Flick: Exactly. There’s some people that are just not going to thrive unless they’re evacuated out of the area. Preparedness begins at home and it’s so important for everybody that can, to prepare, to have two or three weeks worth of supplies in their home. This is really a mechanism to assist people to evacuate, our seniors, people with access and functional needs, maybe pregnant people, people with disabilities. This is how we meet the needs of the people that really are going to have to be evacuated to be safe.

Miller: What about communication? Samantha Buckley, first. How did that work on Tuesday and Wednesday?

Buckley: Yeah, we have a satellite communications device that we wheeled out there for use and on Tuesday, it worked pretty well. We were able to utilize it for the school board meeting. I think they ran into some hiccups on Wednesday, but again, that’s just part of the process in learning and trying to make sure that we have some eyes on what we might want to work on for the future. We also had a member of our auxiliary communications services team out there with some radios and if we had an actual event, we would rely on them to help us provide radio communications as well.

Miller: Ed Flick, for exercises like this, are cell phones frowned upon because there’s a good chance that a bunch of cell towers would be destroyed and the thinking being that you couldn’t rely on them in an emergency?

Flick: We know that cellular communication is gonna be significantly disrupted. Cell towers may operate for a period of time, but it’s certainly not something we’d want to depend on. And I can’t say enough about the importance of auxiliary radio and those groups that can provide communication, both within the region and then out of the region.

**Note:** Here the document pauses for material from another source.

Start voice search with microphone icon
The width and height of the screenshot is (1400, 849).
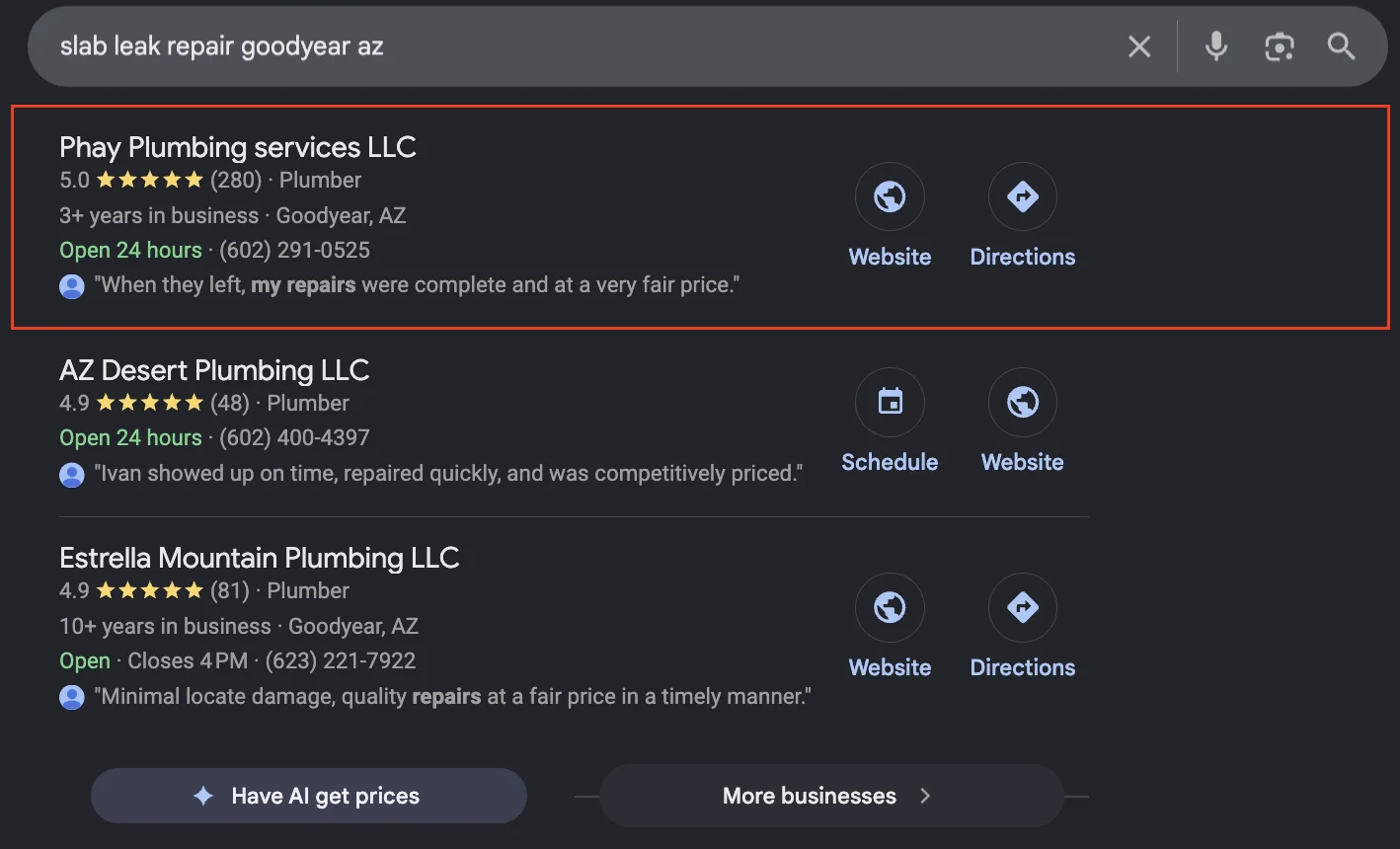click(x=1216, y=46)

And then the satellite communication resource that’s there, we’ve prepositioned with Samantha’s program, really is gonna be so important that we can communicate across the breadth of the affected space, and really coordinate state and federal support to local efforts.

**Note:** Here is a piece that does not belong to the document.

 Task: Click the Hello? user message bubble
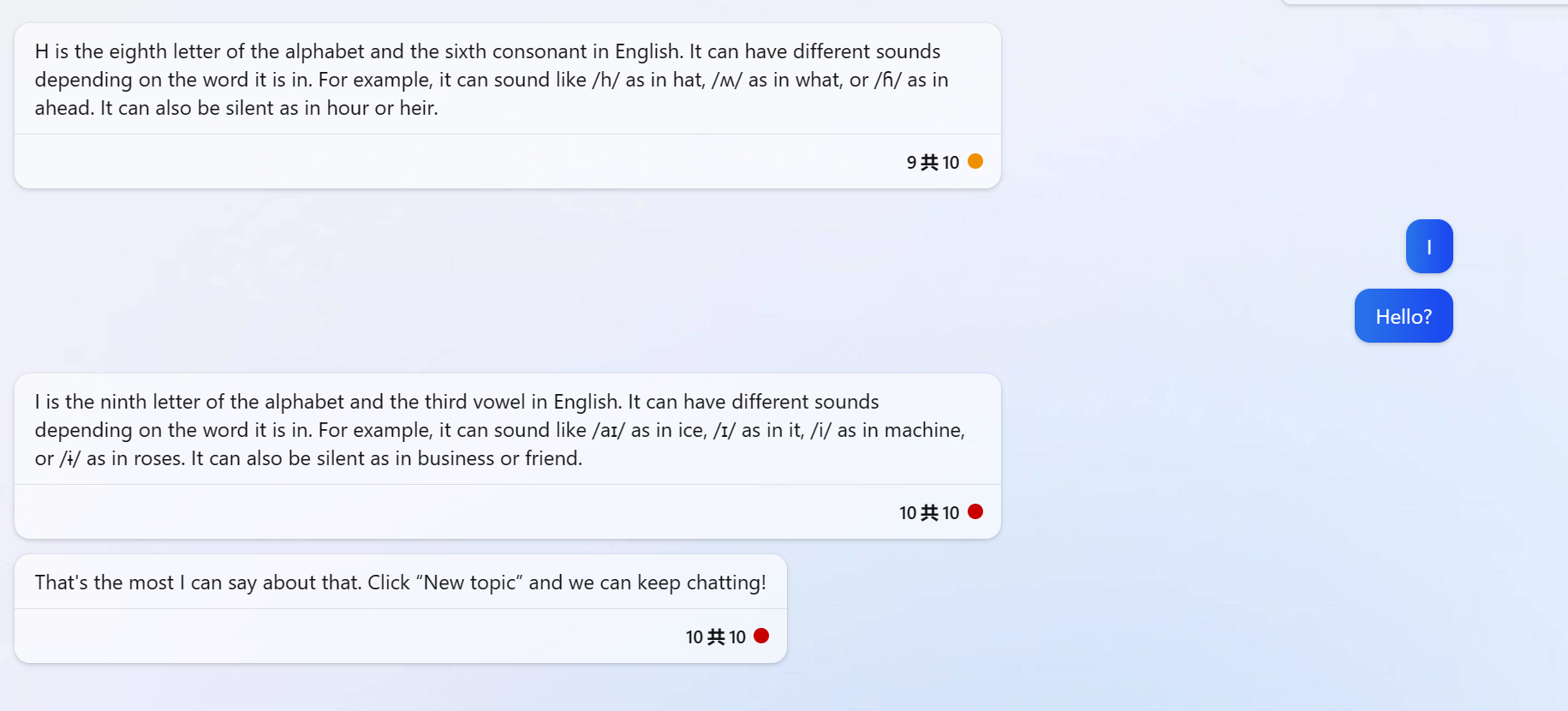(1403, 315)

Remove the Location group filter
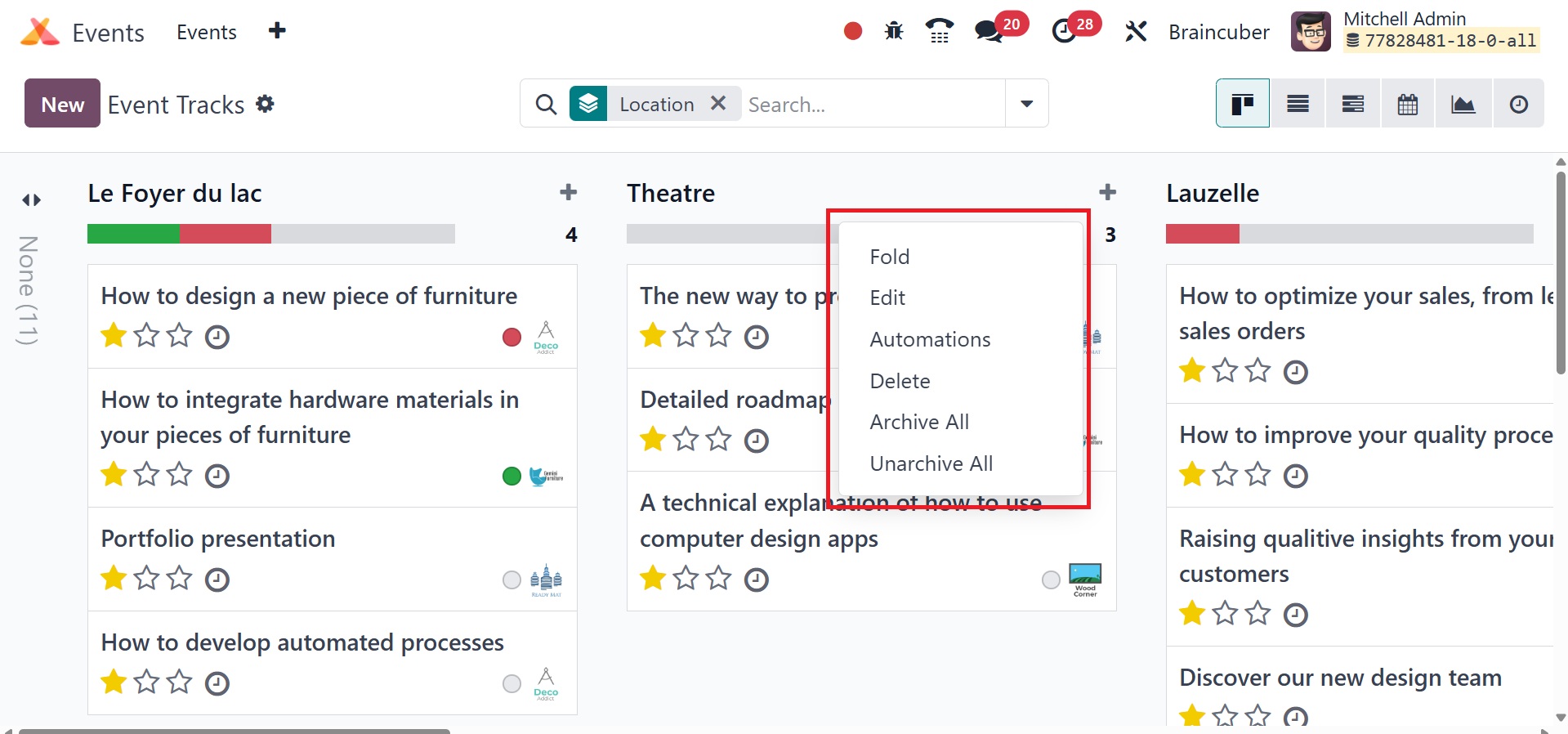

Miller: Ed, what do you see as the other big lessons or areas for improvement that stood out based on this two day exercise?

Flick: I think the first thing I want to highlight is more important than the tents and the equipment is the collection of people and organizations that came together across the two days. We’ve talked a lot about whole community response in emergency management. It was just amazing to see so many people represented in so many different organizations come together and think about how they would work together to meet the enormous challenges involved in a response to Cascadia Subduction Zone. That is something we want to build on. We are just closing a grant actually that we administered to build resilience hubs and networks across Oregon. And it just was a reminder to me that there’s people thinking about resilience in our communities every day. And so that’s the big win here.

Challenges are simply one of scale. The impacts are going to be enormous and it’s gonna take a whole of society effort to prepare and respond to Cascadia. So we hope to demonstrate that you can become more prepared, but we also have our eyes wide open to know that it’s gonna take a lot more to really be ready for the Cascadia earthquake.

Miller: Samantha, you’ve been on the job since the beginning of this year. So we’re still just in the fifth month right now. What was this like for you, as somebody who is still starting this particular job with the county?

Buckley: I think this was a really valuable opportunity for me to think on a bigger scale, and think about some of the bigger things that we might want to tackle for Lincoln County in the coming years. And this was a great starting point to sort of see what we might be capable of with some good planning and effort.

Miller: Samantha and Ed, thanks very much.

Buckley: Thank you.

Flick: My pleasure. Thank you.

Miller: Samantha Buckley is the emergency manager for Lincoln County. Ed Flick is the director of the Office of Resilience and Emergency Management, which is a part of Oregon’s Department of Human Services. They joined us to talk about this week’s emergency preparedness exercise on the mid-coast. It was held at the Newport Municipal Airport which is going to be the site of an evacuation assembly point.